- **Task item**:
In the passage below on ICCA's 2020 meeting statistics, transcribe the text between "ICCA’s annual statistics" and "are widely available.", inclusive.

- **Passage for review**:
ICCA’s annual statistics study provides specifics on event postponements and revenue losses, while finding good news on attendance gains with virtual events and more.

Describing its 2020 Statistics Study as “analyzing an exceptional and transformational year,” the International Congress and Convention Association published that report in mid-June, releasing some eye-popping numbers that detail the enormous effect the Covid pandemic had on association meetings around the world last year.

According to ICCA, 2019 saw 13,252 annual association meetings take place. In 2020, that dropped to 3,484, with only 841 happening in person; 2,500 of them were virtual and 143 hybrid (having both in-person and virtual attendees). The number of hybrids in 2021 is expected to be many times higher now that vaccines are widely available.

In 2020, the months of June, September, October, and November had the highest numbers of scheduled annual association meetings. Here’s the breakdown of what happened with the meetings scheduled for those months, which shows a steady rise in virtual events as associations adapted and the window for generating revenue in 2020 narrowed:

• In June, 19 percent were cancelled; 49 percent were postponed; 26 percent went virtual; and 6 percent were unaffected. None were hybrid.

- **Material provided**:
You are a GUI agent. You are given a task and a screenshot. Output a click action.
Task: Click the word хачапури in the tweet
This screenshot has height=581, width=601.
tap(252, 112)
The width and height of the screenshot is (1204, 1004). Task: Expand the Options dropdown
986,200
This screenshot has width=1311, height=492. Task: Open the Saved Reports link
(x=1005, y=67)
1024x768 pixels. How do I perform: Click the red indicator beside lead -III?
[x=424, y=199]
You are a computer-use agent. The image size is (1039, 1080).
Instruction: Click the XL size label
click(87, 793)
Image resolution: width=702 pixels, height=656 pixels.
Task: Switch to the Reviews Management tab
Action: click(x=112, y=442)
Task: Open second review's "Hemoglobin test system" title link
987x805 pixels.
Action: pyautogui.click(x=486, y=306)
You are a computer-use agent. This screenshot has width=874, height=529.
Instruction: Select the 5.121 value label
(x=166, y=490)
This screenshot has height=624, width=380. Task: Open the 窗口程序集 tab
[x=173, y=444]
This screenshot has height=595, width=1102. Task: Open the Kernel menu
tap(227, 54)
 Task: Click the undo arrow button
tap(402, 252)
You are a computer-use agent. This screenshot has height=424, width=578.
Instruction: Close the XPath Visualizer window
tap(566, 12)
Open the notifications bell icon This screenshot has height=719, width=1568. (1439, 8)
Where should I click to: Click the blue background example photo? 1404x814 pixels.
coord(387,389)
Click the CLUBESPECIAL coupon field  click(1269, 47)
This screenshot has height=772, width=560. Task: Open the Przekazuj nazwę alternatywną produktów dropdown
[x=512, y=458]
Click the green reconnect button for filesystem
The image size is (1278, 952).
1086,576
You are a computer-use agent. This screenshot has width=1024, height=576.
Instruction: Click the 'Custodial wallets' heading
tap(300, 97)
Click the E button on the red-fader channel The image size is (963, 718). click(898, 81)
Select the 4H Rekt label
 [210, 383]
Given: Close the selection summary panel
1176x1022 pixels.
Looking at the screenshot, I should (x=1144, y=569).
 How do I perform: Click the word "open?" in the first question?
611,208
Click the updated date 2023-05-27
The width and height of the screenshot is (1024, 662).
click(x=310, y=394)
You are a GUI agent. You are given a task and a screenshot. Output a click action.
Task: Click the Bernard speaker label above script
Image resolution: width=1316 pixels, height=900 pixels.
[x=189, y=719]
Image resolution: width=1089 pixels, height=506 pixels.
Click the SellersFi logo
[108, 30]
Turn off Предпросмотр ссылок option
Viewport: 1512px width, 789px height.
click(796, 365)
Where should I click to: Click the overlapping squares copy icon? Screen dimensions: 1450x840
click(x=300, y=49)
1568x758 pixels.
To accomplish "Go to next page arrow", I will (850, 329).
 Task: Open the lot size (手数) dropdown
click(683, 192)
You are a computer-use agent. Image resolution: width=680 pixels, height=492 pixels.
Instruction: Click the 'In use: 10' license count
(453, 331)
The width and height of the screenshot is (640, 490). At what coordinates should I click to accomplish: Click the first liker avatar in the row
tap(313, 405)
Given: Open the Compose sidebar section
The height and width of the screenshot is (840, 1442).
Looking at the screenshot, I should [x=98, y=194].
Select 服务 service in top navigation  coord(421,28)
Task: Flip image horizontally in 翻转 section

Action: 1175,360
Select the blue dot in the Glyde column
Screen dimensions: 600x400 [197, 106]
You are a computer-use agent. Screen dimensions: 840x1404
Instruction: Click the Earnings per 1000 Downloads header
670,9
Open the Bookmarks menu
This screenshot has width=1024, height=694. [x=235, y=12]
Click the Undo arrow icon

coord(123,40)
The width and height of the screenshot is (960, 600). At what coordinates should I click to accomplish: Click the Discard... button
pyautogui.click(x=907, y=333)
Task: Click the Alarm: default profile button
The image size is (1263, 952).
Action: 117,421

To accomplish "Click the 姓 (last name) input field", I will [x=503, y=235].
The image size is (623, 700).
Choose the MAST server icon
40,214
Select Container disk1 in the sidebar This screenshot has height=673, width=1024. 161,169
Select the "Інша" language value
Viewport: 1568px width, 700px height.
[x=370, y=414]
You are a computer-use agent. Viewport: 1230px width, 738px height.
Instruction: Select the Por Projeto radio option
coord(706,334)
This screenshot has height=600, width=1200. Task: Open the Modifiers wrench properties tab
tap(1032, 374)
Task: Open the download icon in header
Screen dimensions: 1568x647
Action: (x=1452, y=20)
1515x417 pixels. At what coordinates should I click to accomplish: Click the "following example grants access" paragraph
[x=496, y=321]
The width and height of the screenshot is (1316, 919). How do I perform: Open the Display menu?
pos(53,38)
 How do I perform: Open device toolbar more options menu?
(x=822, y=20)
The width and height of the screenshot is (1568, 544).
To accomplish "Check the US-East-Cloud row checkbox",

- **Written reply**:
ICCA’s annual statistics study provides specifics on event postponements and revenue losses, while finding good news on attendance gains with virtual events and more.

Describing its 2020 Statistics Study as “analyzing an exceptional and transformational year,” the International Congress and Convention Association published that report in mid-June, releasing some eye-popping numbers that detail the enormous effect the Covid pandemic had on association meetings around the world last year.

According to ICCA, 2019 saw 13,252 annual association meetings take place. In 2020, that dropped to 3,484, with only 841 happening in person; 2,500 of them were virtual and 143 hybrid (having both in-person and virtual attendees). The number of hybrids in 2021 is expected to be many times higher now that vaccines are widely available.